Sociologists and other social scientists generally attribute many of the behavioral differences between genders to socialization. Socialization is the process of transferring norms, values, beliefs, and behaviors to group members. The most intense period of socialization is during childhood, when adults who are members of a particular cultural group instruct young children on how to behave in order to comply with social norms. Gender is included in this process; individuals are taught how to socially behave in accordance with their biological sex. Gender socialization is thus the process of educating and instructing males and females as to the norms, behaviors, values, and beliefs of group membership.
Preparations for gender socialization begin even before the birth of the child. One of the first questions people ask of expectant parents is the sex of the child. This is the beginning of a social categorization process that continues throughout life. Preparations for the birth often take the infant's sex into consideration (e.g., painting the room blue if the child is a boy, pink for a girl). Many of the gender differences just described are attributed to differences in socialization, though it is possible genetic and biological factors play some role. It is important to keep in mind that gender differences are a combination of social and biological forces; sometimes one or the other has a larger influence, but both play a role in dictating behavior.

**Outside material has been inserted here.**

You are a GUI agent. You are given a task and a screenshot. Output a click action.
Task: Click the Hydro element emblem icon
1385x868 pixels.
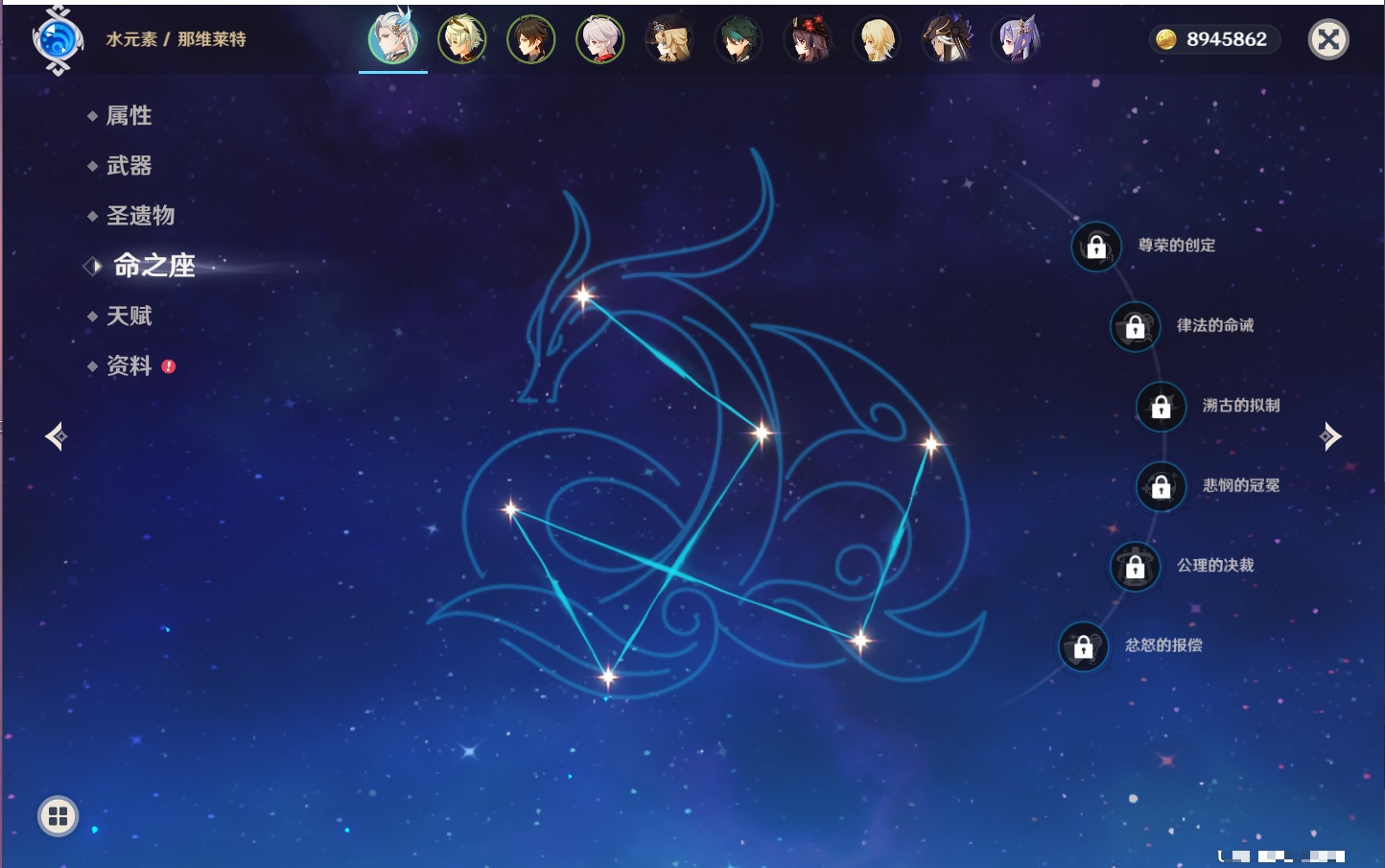[58, 40]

Gender stereotypes can be a result of gender socialization. Girls and boys are expected to act in certain ways, and these ways are socialized from birth by many parents (and society). For example, girls are expected to be clean and quiet, while boys are messy and loud. As children get older, gender stereotypes become more apparent in styles of dress and choice of leisure activities. Boys and girls who do not conform to gender stereotypes are usually ostracized by same-age peers for being different. This can lead to negative effects, such as lower self-esteem.
In Western contexts, gender socialization operates as a binary, or a concept that is exclusively comprised of two parts. In other words, individuals are socialized into conceiving of their gender as either masculine (male) or feminine (female). Identities are therefore normatively constructed along this single parameter. However, some individuals do not feel that they fall into the gender binary and they choose to question or challenge the male-masculine / female-feminine binary. For example, individuals that identify as "transgender" feel that their gender identity does not match their biological sex Figure 1. Moreover, individuals that identify as "genderqueer," challenge classifications of masculine and feminine. Those that identify as genderqueer adopt a more androgynous gender presentation and, thus, fall outside of the gender binary. These identities demonstrate the fluidity of gender, which is so frequently presented as biological and immutable. Gender fluidity also shows how gender norms are learned and either accepted or rejected by the socialized individual.